Deep cell phenotyping and spatial analysis of multiplexed imaging with TRACERx-PHLEX

Affiliations

Deep cell phenotyping and spatial analysis of multiplexed imaging with TRACERx-PHLEX

Alastair Magness et al. Nat Commun. .

Abstract

The growing scale and dimensionality of multiplexed imaging require reproducible and comprehensive yet user-friendly computational pipelines. TRACERx-PHLEX performs deep learning-based cell segmentation (deep-imcyto), automated cell-type annotation (TYPEx) and interpretable spatial analysis (Spatial-PHLEX) as three independent but interoperable modules. PHLEX generates single-cell identities, cell densities within tissue compartments, marker positivity calls and spatial metrics such as cellular barrier scores, along with summary graphs and spatial visualisations.
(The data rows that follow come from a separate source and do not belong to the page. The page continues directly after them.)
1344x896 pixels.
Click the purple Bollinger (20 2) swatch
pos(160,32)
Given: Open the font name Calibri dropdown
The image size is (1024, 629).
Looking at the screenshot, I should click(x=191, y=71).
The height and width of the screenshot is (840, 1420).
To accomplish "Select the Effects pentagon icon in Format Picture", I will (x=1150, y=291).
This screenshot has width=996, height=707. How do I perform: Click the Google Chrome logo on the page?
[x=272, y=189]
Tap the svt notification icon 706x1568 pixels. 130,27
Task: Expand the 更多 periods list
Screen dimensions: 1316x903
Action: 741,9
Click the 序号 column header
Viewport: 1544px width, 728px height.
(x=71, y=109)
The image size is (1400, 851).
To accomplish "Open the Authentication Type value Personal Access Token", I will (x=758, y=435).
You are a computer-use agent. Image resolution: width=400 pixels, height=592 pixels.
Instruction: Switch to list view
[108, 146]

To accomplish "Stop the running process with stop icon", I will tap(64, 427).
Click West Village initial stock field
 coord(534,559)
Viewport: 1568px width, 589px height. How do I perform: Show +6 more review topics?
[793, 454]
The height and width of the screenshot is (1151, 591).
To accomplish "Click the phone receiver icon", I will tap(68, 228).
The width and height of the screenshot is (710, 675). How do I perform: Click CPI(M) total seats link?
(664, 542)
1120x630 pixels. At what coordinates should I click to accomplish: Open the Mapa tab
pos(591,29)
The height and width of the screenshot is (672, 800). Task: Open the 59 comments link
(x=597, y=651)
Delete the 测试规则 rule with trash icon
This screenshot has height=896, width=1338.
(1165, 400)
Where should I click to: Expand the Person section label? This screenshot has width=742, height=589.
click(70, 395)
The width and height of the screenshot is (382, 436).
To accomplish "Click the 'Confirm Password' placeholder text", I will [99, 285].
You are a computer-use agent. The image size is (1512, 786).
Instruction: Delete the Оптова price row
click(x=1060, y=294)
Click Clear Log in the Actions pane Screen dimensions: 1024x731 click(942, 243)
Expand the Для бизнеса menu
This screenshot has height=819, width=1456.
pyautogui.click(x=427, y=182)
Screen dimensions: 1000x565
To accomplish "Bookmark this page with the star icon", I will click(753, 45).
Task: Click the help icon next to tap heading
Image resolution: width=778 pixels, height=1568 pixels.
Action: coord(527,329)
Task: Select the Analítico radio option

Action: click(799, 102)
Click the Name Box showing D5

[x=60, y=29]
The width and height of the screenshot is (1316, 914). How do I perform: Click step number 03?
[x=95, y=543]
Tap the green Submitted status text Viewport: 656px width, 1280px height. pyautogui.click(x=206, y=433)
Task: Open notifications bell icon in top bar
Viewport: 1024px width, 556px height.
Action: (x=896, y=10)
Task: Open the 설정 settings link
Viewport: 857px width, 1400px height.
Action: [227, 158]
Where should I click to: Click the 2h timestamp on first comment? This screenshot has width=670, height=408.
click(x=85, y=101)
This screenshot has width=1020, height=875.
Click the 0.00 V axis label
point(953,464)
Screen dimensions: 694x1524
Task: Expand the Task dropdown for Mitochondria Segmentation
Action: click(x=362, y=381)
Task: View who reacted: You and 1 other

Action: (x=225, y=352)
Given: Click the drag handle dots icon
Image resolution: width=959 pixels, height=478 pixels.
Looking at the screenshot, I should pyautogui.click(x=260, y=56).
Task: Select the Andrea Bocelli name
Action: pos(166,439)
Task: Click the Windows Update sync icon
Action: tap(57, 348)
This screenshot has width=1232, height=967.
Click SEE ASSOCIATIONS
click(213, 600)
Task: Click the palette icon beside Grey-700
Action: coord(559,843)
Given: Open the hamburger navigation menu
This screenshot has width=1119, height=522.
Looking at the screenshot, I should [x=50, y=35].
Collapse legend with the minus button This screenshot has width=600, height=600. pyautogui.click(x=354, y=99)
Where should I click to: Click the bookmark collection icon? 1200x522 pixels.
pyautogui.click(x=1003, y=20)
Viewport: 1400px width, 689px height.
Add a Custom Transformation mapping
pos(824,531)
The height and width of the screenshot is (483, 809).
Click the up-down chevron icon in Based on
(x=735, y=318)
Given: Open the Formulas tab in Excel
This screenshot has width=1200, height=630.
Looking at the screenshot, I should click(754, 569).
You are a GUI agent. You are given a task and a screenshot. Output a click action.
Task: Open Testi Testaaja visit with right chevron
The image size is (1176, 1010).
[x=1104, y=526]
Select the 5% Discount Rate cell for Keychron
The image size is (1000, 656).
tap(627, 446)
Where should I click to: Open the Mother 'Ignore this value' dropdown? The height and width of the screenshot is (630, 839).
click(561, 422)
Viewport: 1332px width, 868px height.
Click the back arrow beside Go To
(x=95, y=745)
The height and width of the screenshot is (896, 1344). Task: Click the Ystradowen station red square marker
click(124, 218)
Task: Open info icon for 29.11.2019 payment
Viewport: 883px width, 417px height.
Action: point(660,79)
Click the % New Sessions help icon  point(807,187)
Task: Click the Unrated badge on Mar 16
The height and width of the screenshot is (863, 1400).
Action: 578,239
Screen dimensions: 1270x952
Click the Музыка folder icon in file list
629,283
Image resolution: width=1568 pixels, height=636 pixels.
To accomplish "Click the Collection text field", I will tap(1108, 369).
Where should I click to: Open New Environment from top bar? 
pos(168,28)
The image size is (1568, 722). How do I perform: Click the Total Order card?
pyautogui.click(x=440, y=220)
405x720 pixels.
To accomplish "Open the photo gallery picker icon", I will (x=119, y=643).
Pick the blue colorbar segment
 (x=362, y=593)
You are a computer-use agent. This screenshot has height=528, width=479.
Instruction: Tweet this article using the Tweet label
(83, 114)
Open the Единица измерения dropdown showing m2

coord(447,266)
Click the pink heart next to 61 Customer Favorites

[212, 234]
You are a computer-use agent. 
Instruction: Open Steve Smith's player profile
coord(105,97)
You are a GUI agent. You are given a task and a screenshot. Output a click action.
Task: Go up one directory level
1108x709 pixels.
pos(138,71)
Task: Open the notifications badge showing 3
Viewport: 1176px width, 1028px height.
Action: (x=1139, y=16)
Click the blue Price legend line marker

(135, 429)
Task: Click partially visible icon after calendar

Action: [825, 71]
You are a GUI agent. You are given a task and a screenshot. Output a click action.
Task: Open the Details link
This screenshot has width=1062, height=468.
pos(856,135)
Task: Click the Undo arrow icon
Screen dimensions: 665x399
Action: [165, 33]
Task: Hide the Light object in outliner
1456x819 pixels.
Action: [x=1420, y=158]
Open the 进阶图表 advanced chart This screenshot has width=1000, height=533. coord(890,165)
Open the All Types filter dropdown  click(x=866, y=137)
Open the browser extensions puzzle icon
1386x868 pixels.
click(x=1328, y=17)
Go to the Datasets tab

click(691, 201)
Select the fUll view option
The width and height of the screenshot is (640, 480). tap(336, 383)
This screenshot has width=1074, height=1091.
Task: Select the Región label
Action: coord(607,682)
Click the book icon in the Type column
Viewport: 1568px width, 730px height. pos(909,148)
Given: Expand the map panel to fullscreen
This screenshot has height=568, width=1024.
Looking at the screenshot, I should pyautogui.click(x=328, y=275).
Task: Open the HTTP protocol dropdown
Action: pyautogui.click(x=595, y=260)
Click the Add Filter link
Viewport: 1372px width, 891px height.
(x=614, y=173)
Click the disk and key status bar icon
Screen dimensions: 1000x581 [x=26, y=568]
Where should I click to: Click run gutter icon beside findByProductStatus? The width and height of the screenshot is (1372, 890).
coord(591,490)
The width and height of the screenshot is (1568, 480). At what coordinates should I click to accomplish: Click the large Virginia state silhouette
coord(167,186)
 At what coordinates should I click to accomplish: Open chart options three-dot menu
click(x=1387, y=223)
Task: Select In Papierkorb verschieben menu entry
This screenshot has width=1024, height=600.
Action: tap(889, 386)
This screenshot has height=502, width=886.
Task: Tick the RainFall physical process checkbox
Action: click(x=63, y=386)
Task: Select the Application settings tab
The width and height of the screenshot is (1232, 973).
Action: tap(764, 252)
PHLEX was developed using imaging mass cytometry (IMC) in the TRACERx study, validated using published Co-detection by indexing (CODEX), IMC and orthogonal data and benchmarked against state-of-the-art approaches. We evaluated its use on different tissue types, tissue fixation conditions, image sizes and antibody panels. As PHLEX is an automated and containerised Nextflow pipeline, manual assessment, programming skills or pathology expertise are not essential. PHLEX offers an end-to-end solution in a growing field of highly multiplexed data and provides clinically relevant insights.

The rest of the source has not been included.